You must be willing to take direction and constructive criticism as well as contributing your own ideas and suggestions in collaboration with the director or choreographer. Being open to such feedback will enable you to develop your skills.
You’ll need to maintain a healthy body in order to keep fit and stay in work. The Healthier Dancer Programme (HDP), run by One Dance UK, provides advice, events and conferences on health, fitness and injury prevention. Dance UK also provides information on training and networking opportunities in the independent sector.
Training in other areas related to dance may help increase your income and allow you to develop a portfolio or second career. Popular areas include:
community theatre work
fitness activities such as yoga, Pilates and the Alexander Technique, with a view to teaching.
Some dancers undertake further training to work in complementary therapies or to lead fitness classes such as yoga, pilates and the Alexander Technique. Another option is to become a personal trainer.

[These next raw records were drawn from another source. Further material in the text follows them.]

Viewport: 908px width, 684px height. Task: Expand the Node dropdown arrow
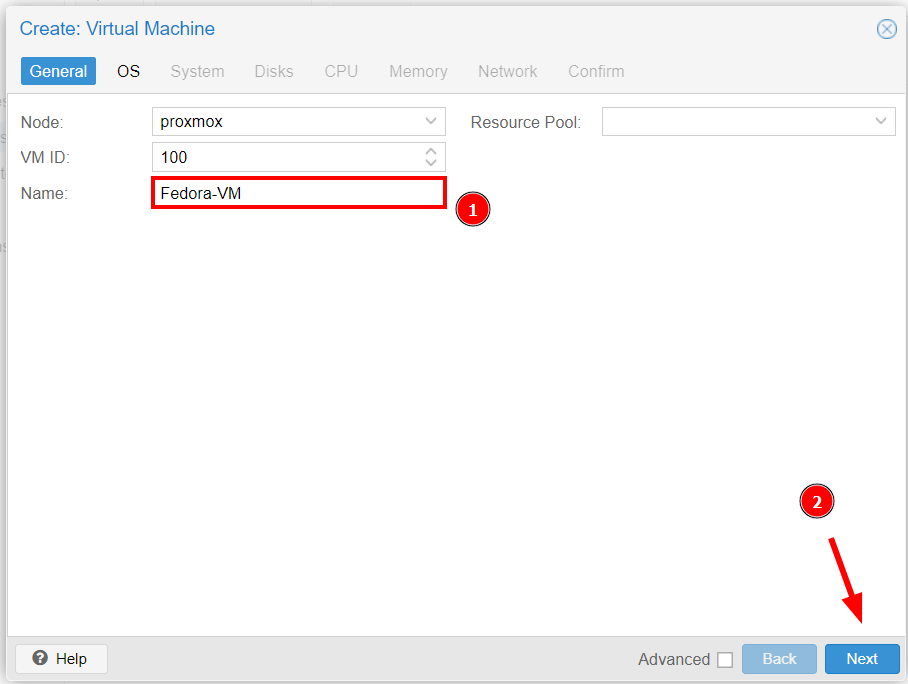pos(431,122)
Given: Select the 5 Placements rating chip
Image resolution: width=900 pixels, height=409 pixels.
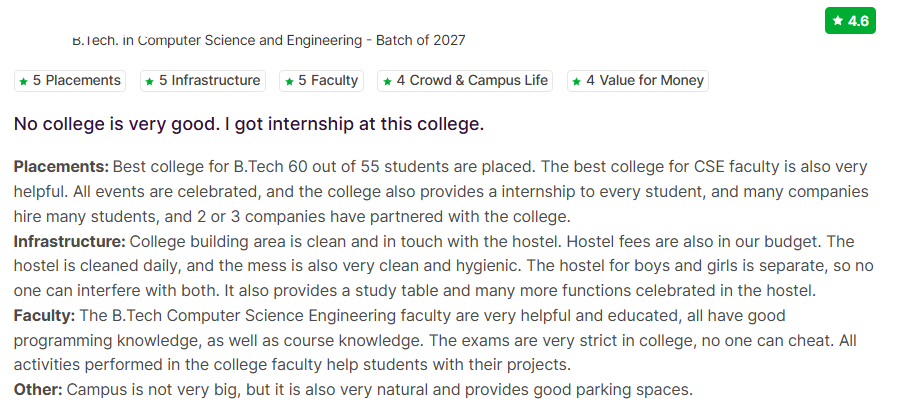Looking at the screenshot, I should (x=70, y=81).
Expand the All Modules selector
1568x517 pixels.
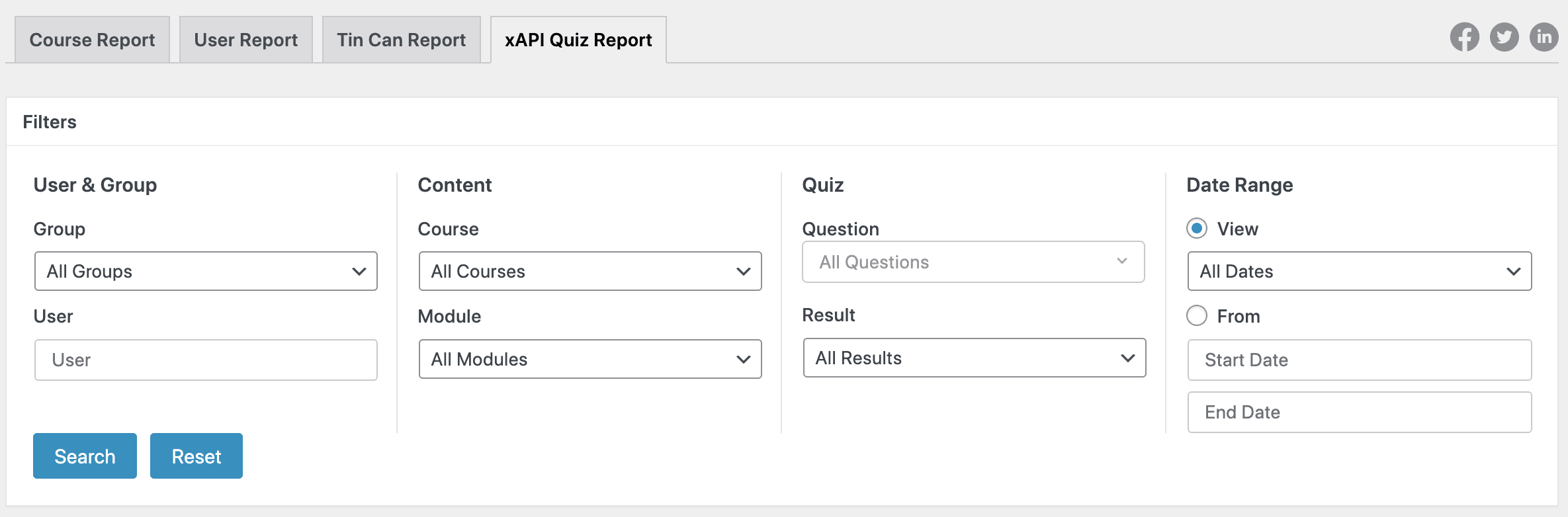[589, 359]
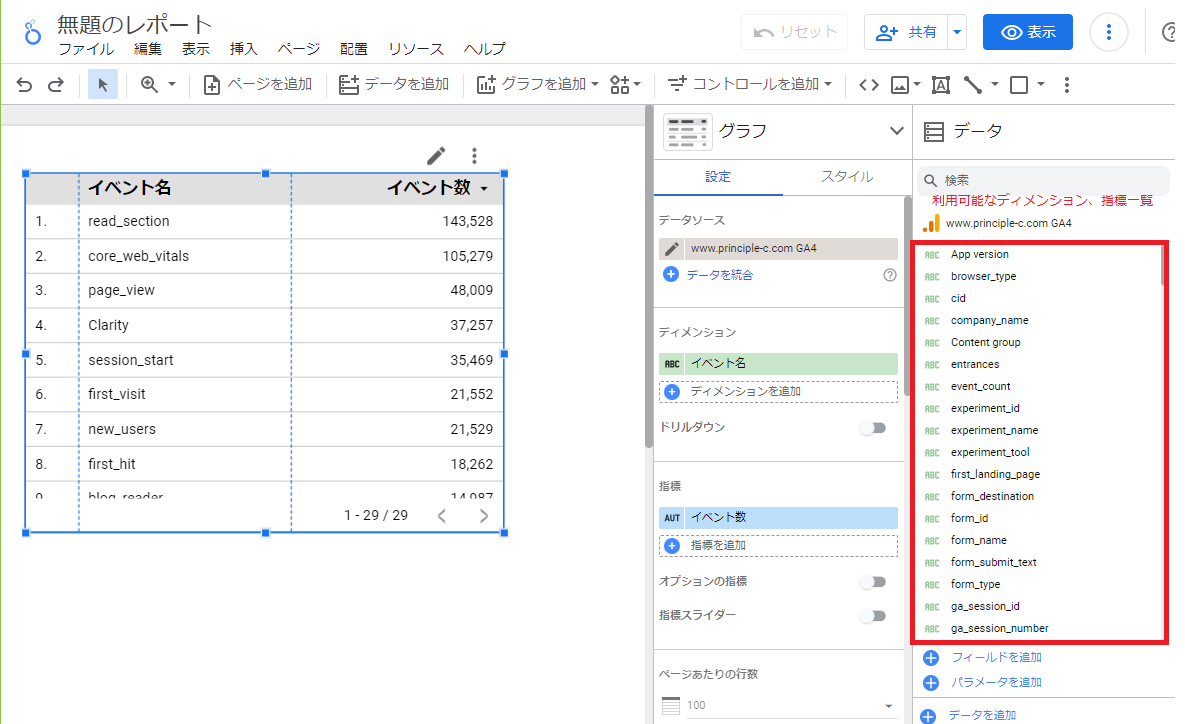
Task: Insert an image using the image icon
Action: click(x=900, y=85)
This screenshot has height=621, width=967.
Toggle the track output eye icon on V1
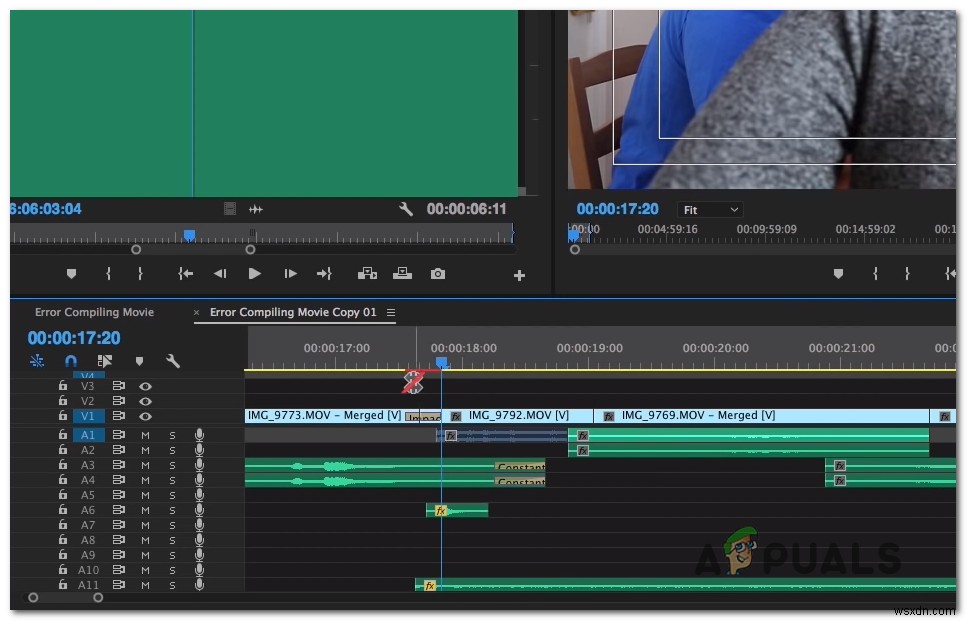(x=145, y=415)
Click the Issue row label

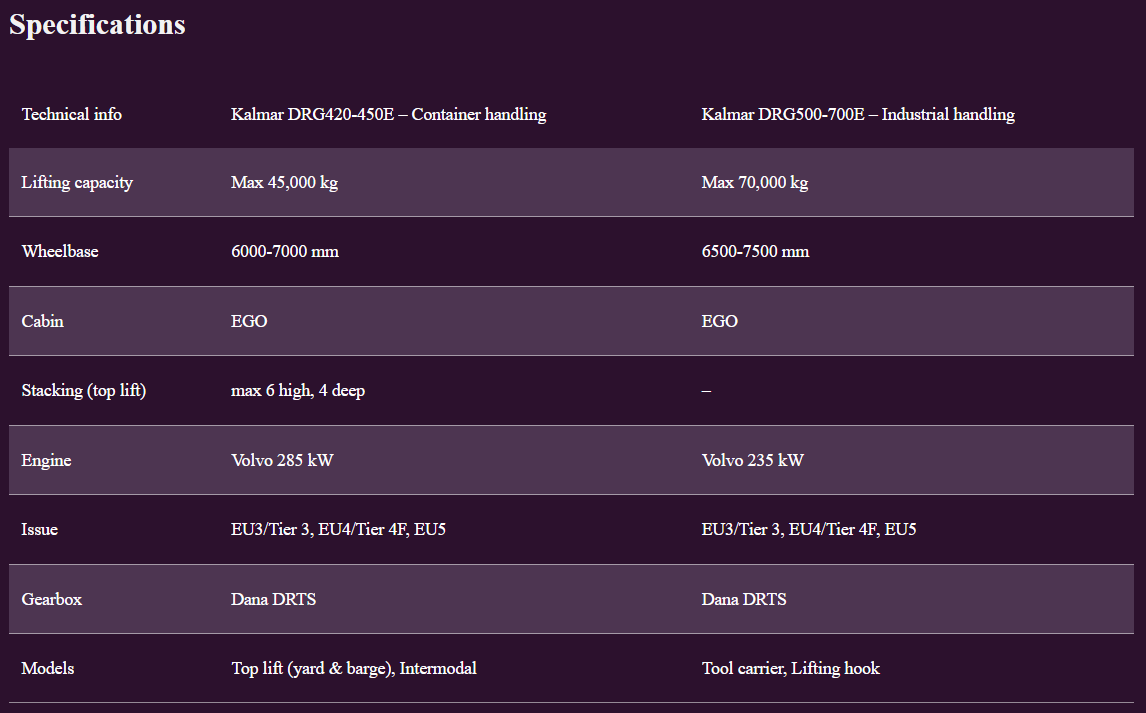click(x=40, y=529)
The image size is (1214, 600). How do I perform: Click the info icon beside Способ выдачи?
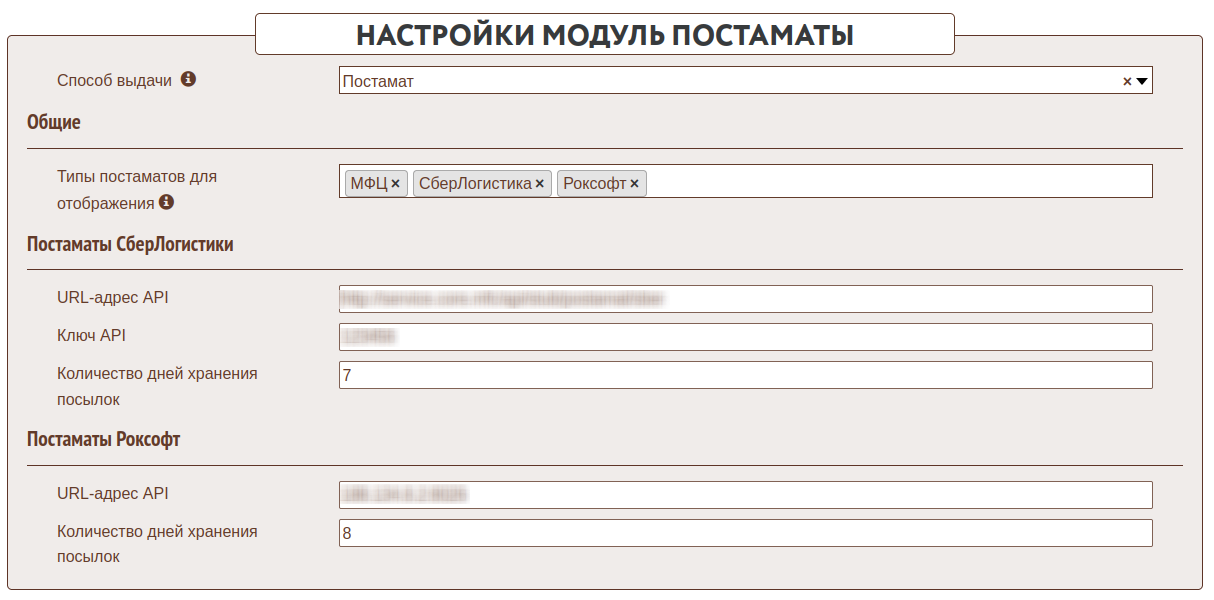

Short courses in IT and project management may be useful when seeking temporary work or work in dance administration and development.
There is no clearly defined career path for a dancer. Most will start their careers as dancers, or combine another aspect of dance with performance, and then move out of performance into a related area.
Many dancers progress into teaching, either in the private or the public sector. CDMT provides details of the range of dance teaching qualifications available. Following this route, you could opt to run your own dance courses, or consider running a franchise within a health and fitness club.
Other career options include moving into choreography (as an assistant choreographer and then choreographer), working as a dance notator, writing about dance, or managing the administrative side of a dance organisation.
Some dancers go on to become dance movement psychotherapists, which requires a relevant MA. This therapeutic process helps people address their problems or develop personally through dance and movement.
If you later decide to move away from dancing into a totally unrelated profession, you can access support and guidance with regard to retraining from Dancers Career Development (DCD).
Joining a local dance company or dance school can help build your experience of performing.
Work shadowing a dance teacher can also be useful. Seek out local opportunities in your area or holiday programmes. You may also want to consider setting up your own company.